In a concerning development for mobile security, researchers have uncovered that a surveillance company operating in the Middle East has been exploiting a newly identified vulnerability to track the locations of mobile phone users. This alarming revelation highlights the ongoing risks associated with mobile network security and the potential for misuse of sensitive information.
The vulnerability in question involves circumventing the security measures that telecommunications providers have implemented to safeguard against unauthorized access to SS7, or Signaling System 7. This set of protocols is crucial for global telecommunications, as it facilitates the routing of calls and messages between subscribers worldwide.
SS7 also enables carriers to determine which cell tower a subscriber’s phone is connected to, a function typically utilized for accurate billing when users make international calls or send messages. However, this same capability can be exploited by malicious actors to pinpoint a user’s location without their consent.
Cybersecurity experts from a firm specializing in telecommunications protection reported that they have tracked the unnamed surveillance vendor utilizing this bypass technique since late 2024. This method allows the vendor to access the locations of individuals’ phones discreetly, raising significant privacy concerns.

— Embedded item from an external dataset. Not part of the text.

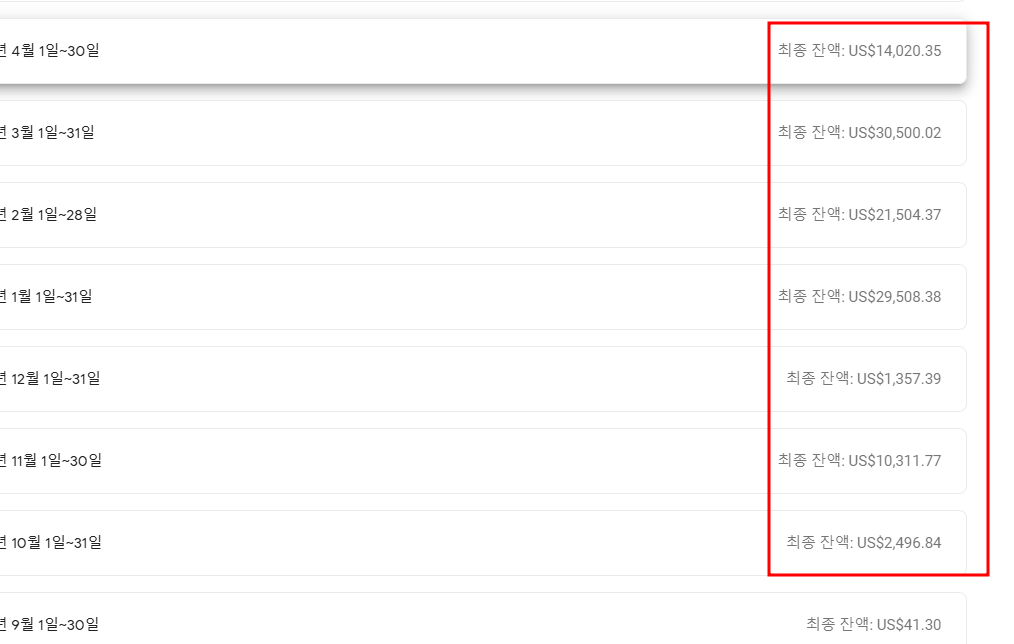Open the 12월 1일~31일 statement row
The image size is (1014, 644).
483,379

Cathal Mc Daid, the Vice President of Technology at the cybersecurity firm, shared insights with TechCrunch, noting that the surveillance vendor appeared to focus on a limited number of subscribers, indicating that the attack was not universally effective across all carriers.
According to Mc Daid, the exploitation enables the vendor to narrow down an individual’s location to the nearest cell tower, which can be as precise as a few hundred meters in urban settings. This level of accuracy poses serious implications for personal privacy and security.

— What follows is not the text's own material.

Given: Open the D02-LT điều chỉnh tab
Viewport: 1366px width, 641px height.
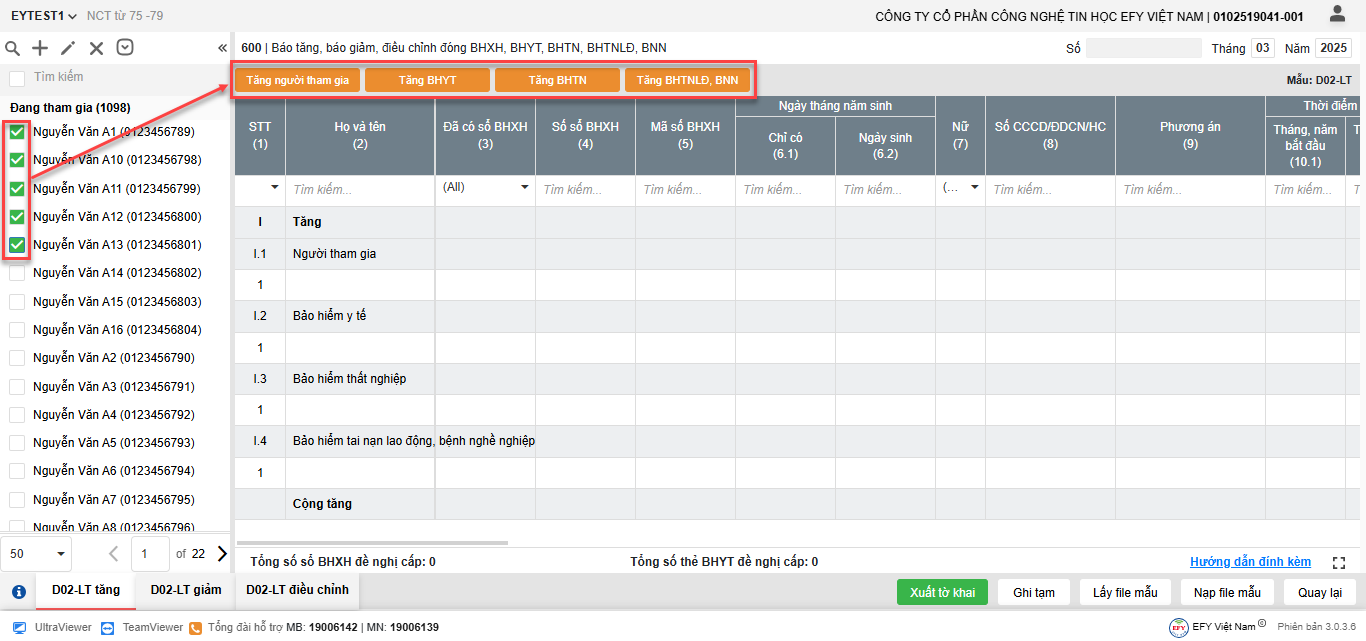Looking at the screenshot, I should (297, 590).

The cybersecurity firm has alerted the telecommunications operator affected by this exploit but has chosen not to disclose the identity of the surveillance vendor, only mentioning its base of operations in the Middle East.
Mc Daid expressed concern over the growing trend of malicious entities leveraging such vulnerabilities to track individuals, emphasizing that the existence of these exploits suggests they are being successfully utilized elsewhere.
Surveillance companies, which may include those producing spyware or providing bulk internet traffic services, typically cater to government clients for intelligence-gathering purposes. While governments often justify the use of such technologies against serious criminal activities, there have been numerous instances where these tools have been misused against journalists and activists.
Historically, surveillance vendors have gained access to SS7 through local telecom operators, misused global titles, or government affiliations. However, the nature of these attacks, which occur at the cellular network level, leaves individual phone users with limited options for protection. The responsibility for safeguarding against these threats largely falls on telecommunications companies.
In recent years, many phone carriers have implemented firewalls and other cybersecurity measures to defend against SS7 vulnerabilities. However, the inconsistent security landscape across global networks means that not all carriers, including those in the United States, are equally protected.
A letter sent to Senator Ron Wyden’s office last year revealed that the U.S. Department of Homeland Security had acknowledged vulnerabilities in SS7 as far back as 2017, noting that several countries, including China, Iran, Israel, and Russia, have exploited these weaknesses to target U.S. subscribers. Additionally, Saudi Arabia has been reported to misuse SS7 flaws to surveil its citizens residing in the United States.